The commission also granted Wisconsin Electric Power’s request for clarification, ruling that MISO must allocate SSR costs to the load-serving entities that require the operation of the SSR units for reliability. FERC said it agreed with Wisconsin Electric’s concern that MISO’s method for cost allocation “can produce results that are not consistent with MISO’s Tariff or cost-causation principles.”

PATH Ruling on RTO Adder Affirmed

The commission denied Potomac-Appalachian Transmission Highline’s (PATH) request for rehearing of a November 2012 order denying the transmission developer continued application of the 50-basis-point incentive for membership in PJM (ER12-2708-002, ER09-1256-001).

The commission said that PATH — a joint venture formed by American Electric Power and Allegheny Energy (now FirstEnergy) to build a $1.8 billion transmission line between West Virginia and Maryland — was no longer eligible for the adder after PJM canceled the project in 2012.

The commission said its earlier order was consistent with existing policy, denying PATH’s complaint that it had acted retroactively.

In September, a FERC administrative law judge recommended the developers be denied recovery of more than $10 million of their $121.5 million project recovery claim. The judge recommended the commission deny recovery of lobbying and advertising costs as well as part of their legal costs and losses on the sale of the property they acquired.

The commission, which can accept the recommendations in whole or in part, has not acted on the ruling. (See FERC ALJ Rejects $10 Million in PATH Transmission Project Recovery.)

— Amanda Durish Cook and Rich Heidorn Jr.

MISO Unveils Queue Rule Transition as Wind Advocates Seek Delay

By Amanda Durish Cook

CARMEL, Ind. — MISO has settled on a transition plan for its new interconnection queue rules and intends to file Tariff changes with FERC by the end of the year, despite wind advocates’ complaints that the process has been rushed.

MISO said it plans to stagger implementation, “processing some projects under the existing rules and transitioning certain projects to a portion of the new process.”

Between Feb. 20 and May 20, MISO plans to finalize existing generation interconnection agreements and facilities studies, with GIAs completed for the latter by late August.

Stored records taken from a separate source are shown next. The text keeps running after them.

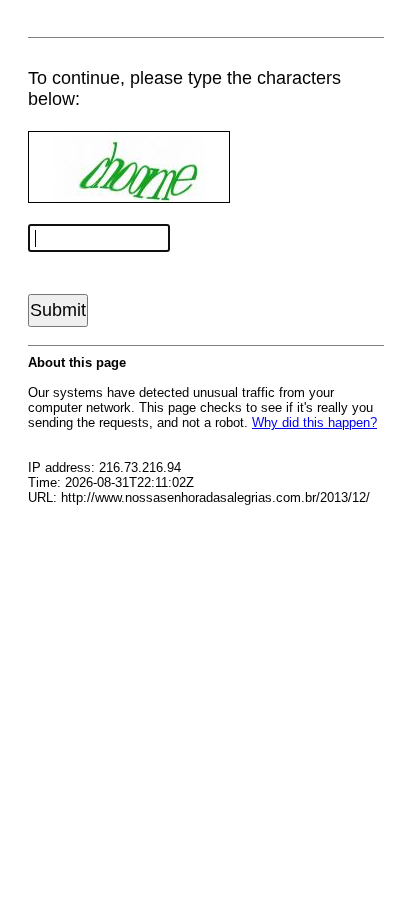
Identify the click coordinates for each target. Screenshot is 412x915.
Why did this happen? (314, 422)
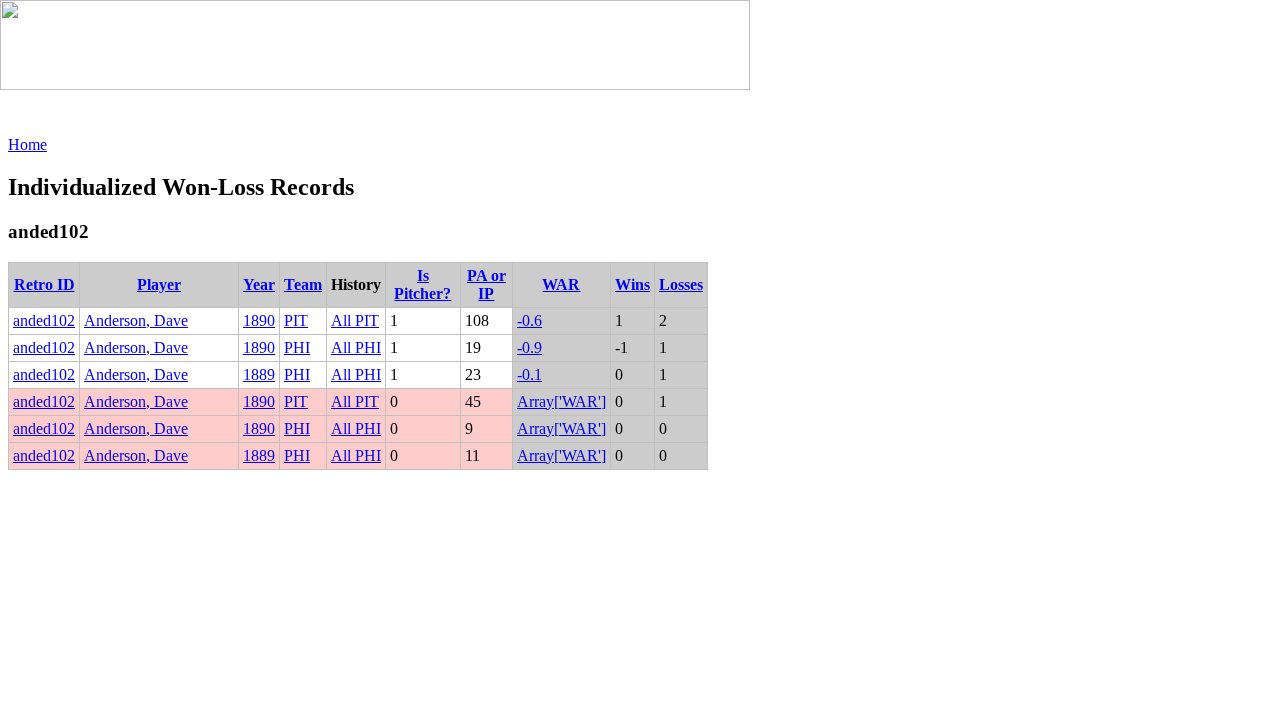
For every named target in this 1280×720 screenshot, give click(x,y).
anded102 (44, 320)
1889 (259, 374)
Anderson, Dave (136, 320)
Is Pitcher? (422, 284)
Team (303, 284)
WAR (561, 284)
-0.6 (529, 320)
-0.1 (529, 374)
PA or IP (486, 284)
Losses (681, 284)
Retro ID (44, 284)
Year (259, 284)
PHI (297, 347)
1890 (259, 320)
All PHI (356, 347)
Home (27, 144)
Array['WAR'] (561, 401)
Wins (632, 284)
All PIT (355, 320)
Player (159, 284)
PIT (296, 320)
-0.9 (529, 347)
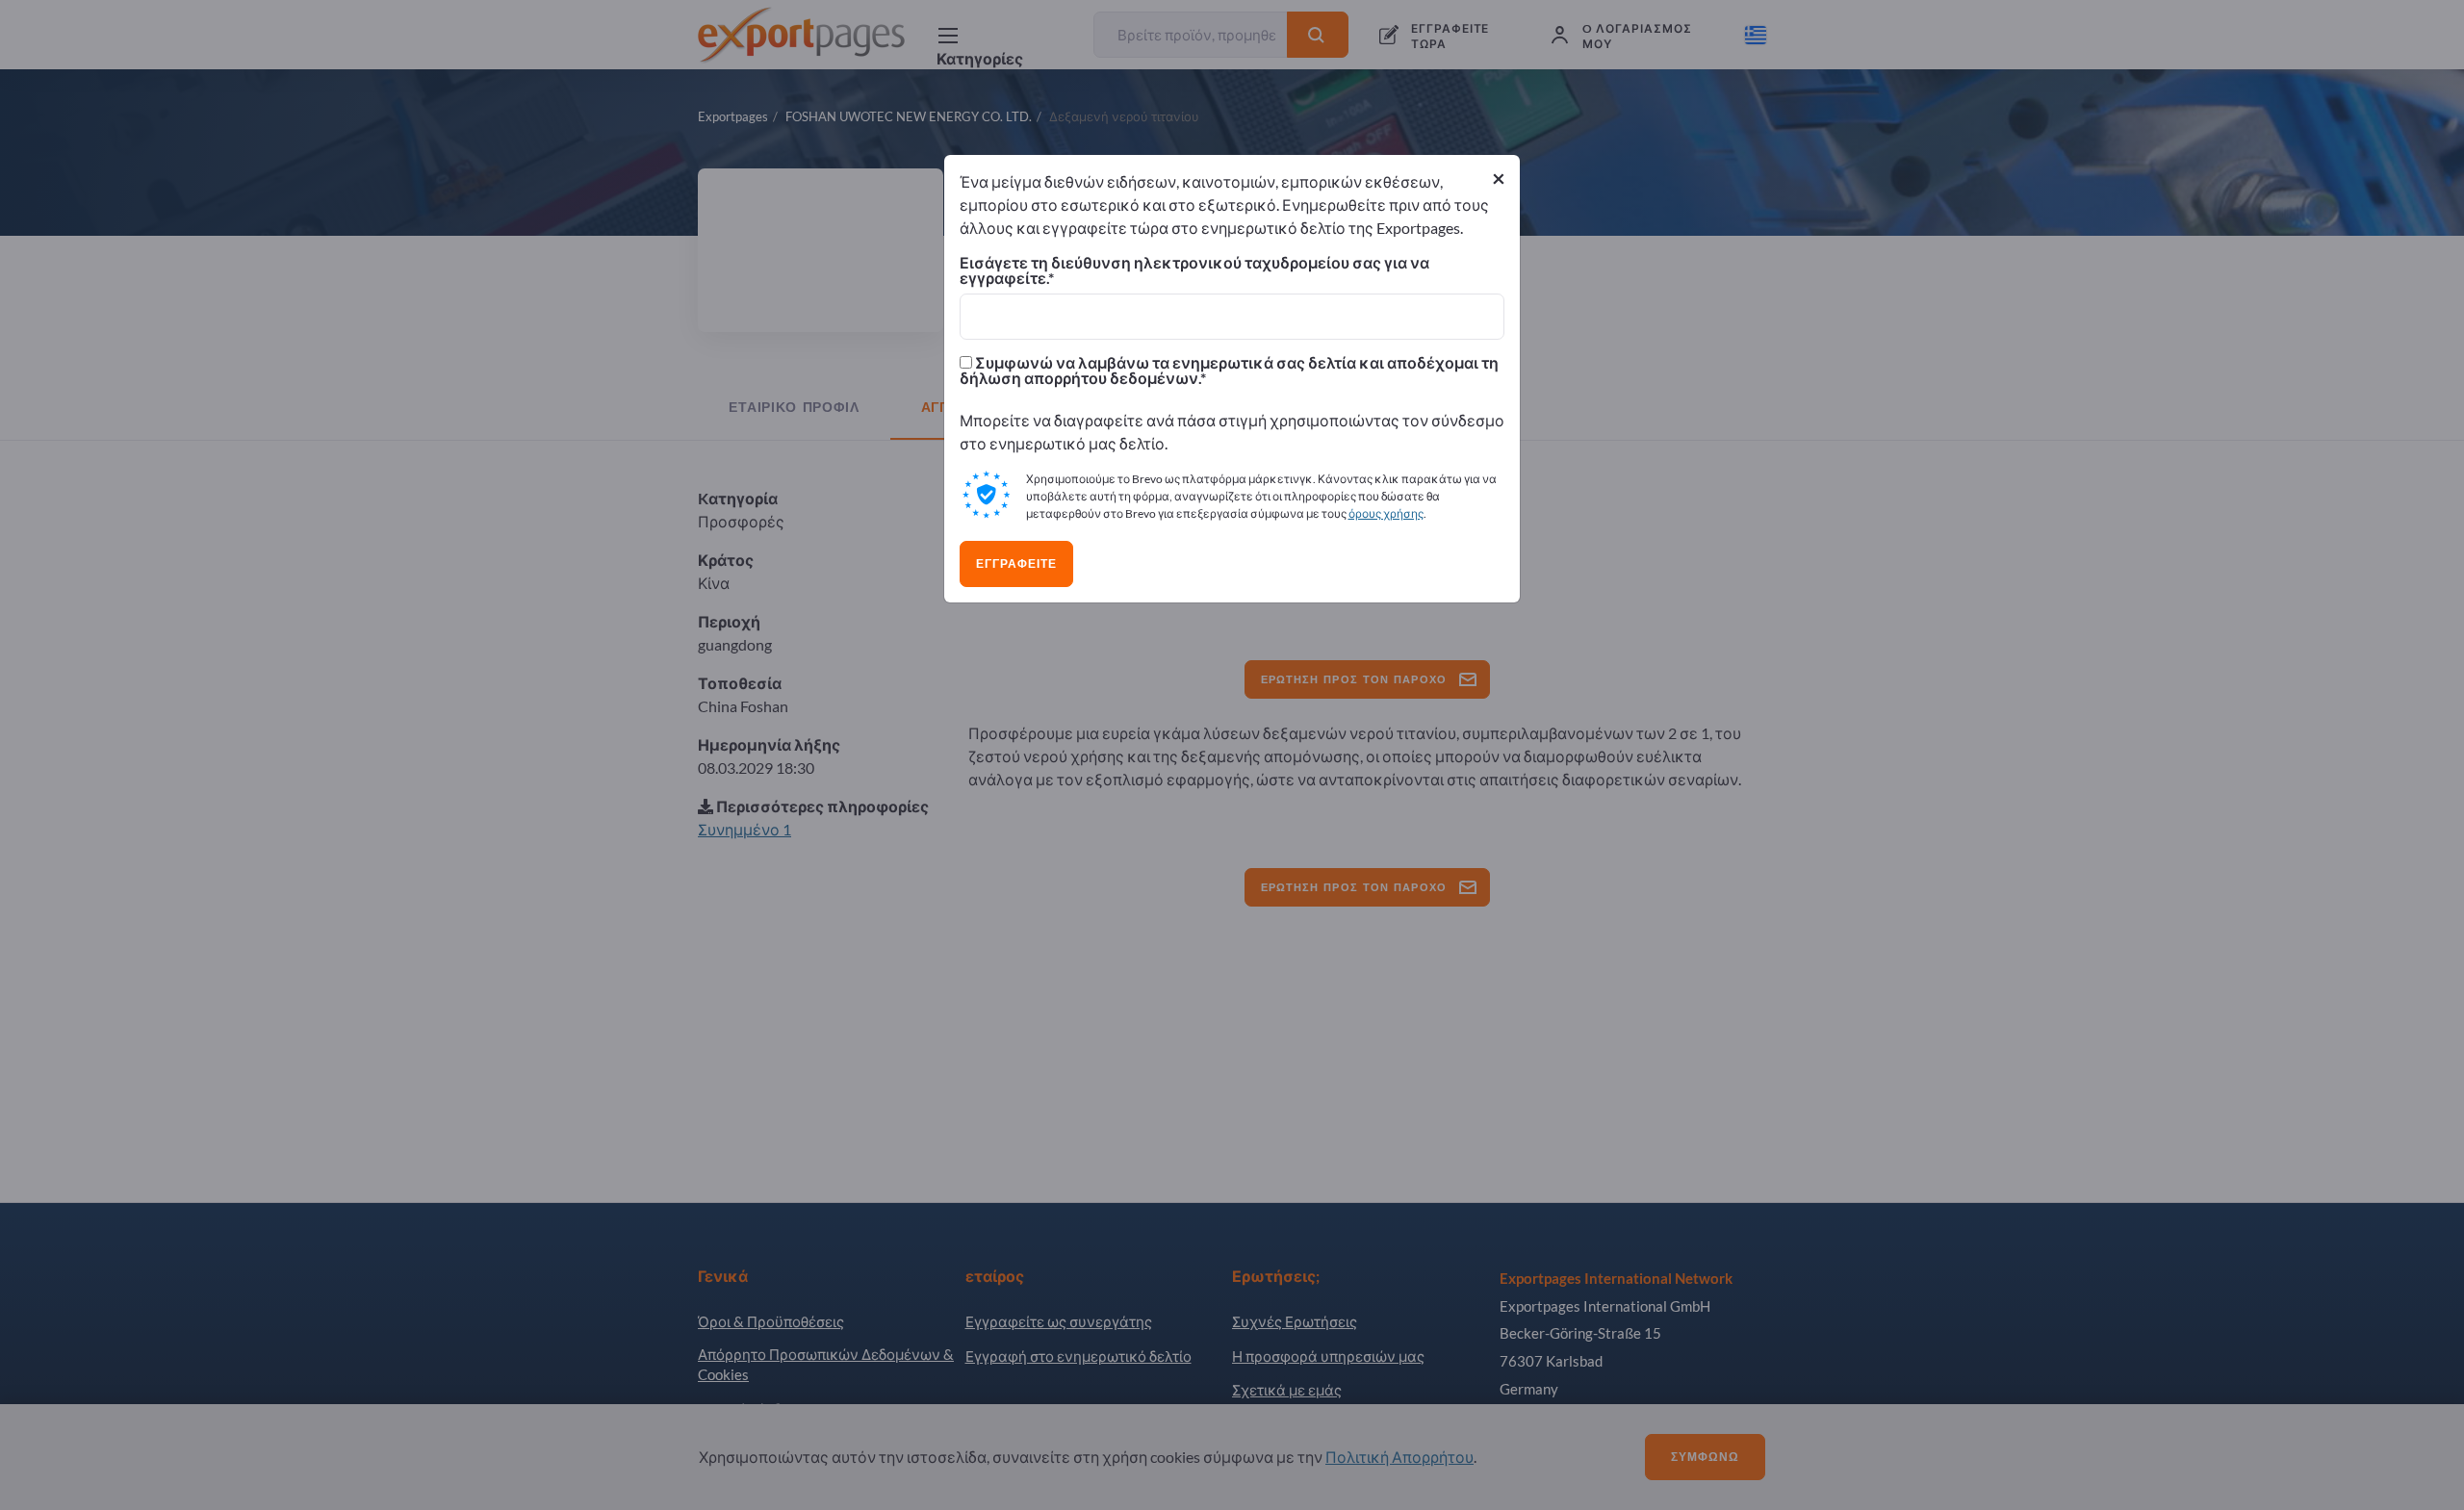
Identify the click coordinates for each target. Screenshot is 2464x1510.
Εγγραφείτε (1016, 564)
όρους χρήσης (1386, 513)
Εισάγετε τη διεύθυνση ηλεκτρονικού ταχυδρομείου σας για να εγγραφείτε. (1194, 270)
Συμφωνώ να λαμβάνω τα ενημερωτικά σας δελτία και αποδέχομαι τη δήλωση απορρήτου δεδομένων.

These GIAs will be at the top of the queue for all study cycles to follow.

The RTO will also finish all incomplete system impact studies by Aug. 27 and give the owners of those projects an option by early September to either move into phase three of definitive planning under the existing rules, paying an M4 milestone, or enter phase one of definitive planning under the revamped queue without having to pay another M2 milestone fee.

Projects that haven’t yet entered into a system impact study by Feb. 20 will be rolled into the reformed queue.

miso

Vikram Godbole, senior manager of MISO’s generator interconnection planning group, said interconnection customers with pending GIAs as of Feb. 20 will be targeted first to complete negotiations.

“It’s a tall order, I realize that,” Godbole said of the dates outlined in the transition plan.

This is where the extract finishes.